After the scrub completed I removed the drive from the pool, shutdown the system and physically replaced the bad drive with a spare that I had available. Upon rebooting, I initiated a resilver of the pool with the new drive:
gibmat@olorin:~$ sudo zpool replace olorin-storage-zfs ata-WDC_WD2003FYYS-02W0B1_WD-WCAY01399588 /dev/disk/by-id/ata-WDC_WD3000FYYZ-01UL1B3_WD-WMC130E9RXL5
gibmat@olorin:~$ zpool status
pool: olorin-storage-zfs
state: DEGRADED
status: One or more devices is currently being resilvered. The pool will
continue to function, possibly in a degraded state.
action: Wait for the resilver to complete.

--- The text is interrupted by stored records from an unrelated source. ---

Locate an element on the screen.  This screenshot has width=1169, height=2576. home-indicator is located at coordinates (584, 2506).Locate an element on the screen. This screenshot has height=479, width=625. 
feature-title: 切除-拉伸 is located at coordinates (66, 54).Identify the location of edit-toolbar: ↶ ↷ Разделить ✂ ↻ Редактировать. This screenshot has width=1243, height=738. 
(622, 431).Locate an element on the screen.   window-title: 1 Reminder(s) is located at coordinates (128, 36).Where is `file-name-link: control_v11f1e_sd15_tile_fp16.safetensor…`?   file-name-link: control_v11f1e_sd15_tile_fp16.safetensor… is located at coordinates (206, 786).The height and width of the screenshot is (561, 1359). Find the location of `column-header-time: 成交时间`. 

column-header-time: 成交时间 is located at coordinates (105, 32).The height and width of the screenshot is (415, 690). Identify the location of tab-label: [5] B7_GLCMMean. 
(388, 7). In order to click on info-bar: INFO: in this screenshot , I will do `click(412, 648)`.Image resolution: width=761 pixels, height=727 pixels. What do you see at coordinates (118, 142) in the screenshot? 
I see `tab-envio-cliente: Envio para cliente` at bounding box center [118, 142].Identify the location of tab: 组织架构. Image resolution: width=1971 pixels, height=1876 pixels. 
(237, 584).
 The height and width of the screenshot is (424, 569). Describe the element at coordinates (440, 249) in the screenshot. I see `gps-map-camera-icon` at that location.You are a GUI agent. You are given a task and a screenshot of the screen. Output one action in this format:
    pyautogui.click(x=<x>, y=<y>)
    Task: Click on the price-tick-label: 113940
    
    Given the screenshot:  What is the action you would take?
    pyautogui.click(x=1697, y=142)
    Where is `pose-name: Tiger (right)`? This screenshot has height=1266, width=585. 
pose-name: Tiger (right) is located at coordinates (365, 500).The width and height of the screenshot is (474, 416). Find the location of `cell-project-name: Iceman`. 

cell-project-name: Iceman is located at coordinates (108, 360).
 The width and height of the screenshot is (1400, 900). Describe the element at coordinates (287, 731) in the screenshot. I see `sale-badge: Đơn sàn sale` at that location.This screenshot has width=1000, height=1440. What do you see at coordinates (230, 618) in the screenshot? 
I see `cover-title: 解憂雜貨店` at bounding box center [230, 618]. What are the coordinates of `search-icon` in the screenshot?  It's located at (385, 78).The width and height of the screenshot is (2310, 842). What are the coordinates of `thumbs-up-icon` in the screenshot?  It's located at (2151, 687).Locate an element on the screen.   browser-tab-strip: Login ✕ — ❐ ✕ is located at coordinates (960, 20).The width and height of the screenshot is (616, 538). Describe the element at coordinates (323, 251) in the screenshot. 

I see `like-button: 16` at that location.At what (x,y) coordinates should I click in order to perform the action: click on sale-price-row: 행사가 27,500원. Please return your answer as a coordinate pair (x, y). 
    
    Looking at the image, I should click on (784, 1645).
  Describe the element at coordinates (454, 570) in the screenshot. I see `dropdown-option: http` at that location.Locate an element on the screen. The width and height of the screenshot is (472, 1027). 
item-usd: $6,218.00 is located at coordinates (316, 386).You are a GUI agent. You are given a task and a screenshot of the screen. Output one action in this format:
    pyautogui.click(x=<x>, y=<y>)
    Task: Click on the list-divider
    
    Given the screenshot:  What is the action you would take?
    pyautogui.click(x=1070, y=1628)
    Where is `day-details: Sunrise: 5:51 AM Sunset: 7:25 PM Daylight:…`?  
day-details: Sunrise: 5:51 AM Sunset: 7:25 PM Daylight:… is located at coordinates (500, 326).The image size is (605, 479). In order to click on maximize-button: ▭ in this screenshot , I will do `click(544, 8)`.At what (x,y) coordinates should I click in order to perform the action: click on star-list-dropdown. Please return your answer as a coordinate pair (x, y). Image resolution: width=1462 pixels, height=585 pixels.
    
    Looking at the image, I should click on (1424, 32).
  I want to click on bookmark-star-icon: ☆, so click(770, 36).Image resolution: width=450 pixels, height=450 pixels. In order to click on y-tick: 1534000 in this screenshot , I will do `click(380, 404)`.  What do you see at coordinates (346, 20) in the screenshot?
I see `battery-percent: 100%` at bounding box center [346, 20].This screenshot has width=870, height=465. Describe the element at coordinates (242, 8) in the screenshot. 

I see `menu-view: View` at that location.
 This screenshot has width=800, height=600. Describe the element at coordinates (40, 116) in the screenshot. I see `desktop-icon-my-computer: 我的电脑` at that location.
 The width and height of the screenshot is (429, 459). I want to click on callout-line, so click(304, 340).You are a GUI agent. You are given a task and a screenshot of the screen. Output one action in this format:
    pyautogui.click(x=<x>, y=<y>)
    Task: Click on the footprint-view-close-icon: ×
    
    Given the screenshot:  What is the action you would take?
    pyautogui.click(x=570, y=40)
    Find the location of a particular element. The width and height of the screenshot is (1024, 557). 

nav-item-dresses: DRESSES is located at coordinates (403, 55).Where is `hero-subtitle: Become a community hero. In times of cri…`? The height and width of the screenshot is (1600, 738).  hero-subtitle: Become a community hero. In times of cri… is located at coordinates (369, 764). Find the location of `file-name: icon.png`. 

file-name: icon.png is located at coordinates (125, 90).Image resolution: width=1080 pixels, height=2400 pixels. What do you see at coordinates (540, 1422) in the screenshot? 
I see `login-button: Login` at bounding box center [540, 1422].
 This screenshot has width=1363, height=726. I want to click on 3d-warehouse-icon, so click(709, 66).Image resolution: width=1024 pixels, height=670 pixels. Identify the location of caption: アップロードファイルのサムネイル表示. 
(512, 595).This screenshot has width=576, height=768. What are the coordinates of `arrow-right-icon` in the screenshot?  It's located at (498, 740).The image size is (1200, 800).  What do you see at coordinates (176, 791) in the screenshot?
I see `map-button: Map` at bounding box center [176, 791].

scan: resilver in progress since Mon Feb 20 03:43:47 2023
1.08T scanned at 2.84G/s, 232G issued at 611M/s, 6.50T total
38.5G resilvered, 3.48% done, 02:59:21 to go
config:
NAME STATE READ WRITE CKSUM
olorin-storage-zfs DEGRADED 0 0 0
raidz1-0 DEGRADED 0 0 0
ata-MB2000EAZNL_WCAY00128972 ONLINE 0 0 0
ata-WDC_WD2003FYYS-02W0B1_WD-WCAY01421610 ONLINE 0 0 0
replacing-2 DEGRADED 0 0 0
ata-WDC_WD2003FYYS-02W0B1_WD-WCAY01399588 OFFLINE 0 0 0
ata-WDC_WD3000FYYZ-01UL1B3_WD-WMC130E9RXL5 ONLINE 0 0 0 (resilvering)
ata-WDC_WD2003FYYS-02W0B1_WD-WCAY01440119 ONLINE 0 0 0
ata-WDC_WD3000FYYZ-01UL1B2_WD-WCC131089985 ONLINE 0 0 0
ata-WDC_WD2003FYYS-02W0B1_WD-WCAY01442756 ONLINE 0 0 0
errors: No known data errors
After about three hours, the resilver finished successfully and my pool was once again in a healthy state. Thanks to OpenZFS, my data was protected against a failing drive and I was able to quickly and easily replace it with a good drive.
And remember – RAID isn’t a backup! But OpenZFS snapshots make it trivial to send an atomic backup to another machine: zfs snapshot olorin-storage-zfs/my-dataset@now && zfs send -I olorin-storage-zfs/my-dataset@previous olorin-storage-zfs/my-dataset@now | ssh remote-host zfs recv remote-storage-zfs/my-dataset
. Done!
Plus, if you have an encrypted dataset, you can send encrypted snapshots (-w
) to a remote, untrusted host without exposing the encryption key. This makes it trivial to backup to a remote cloud host and know that your data will remain private!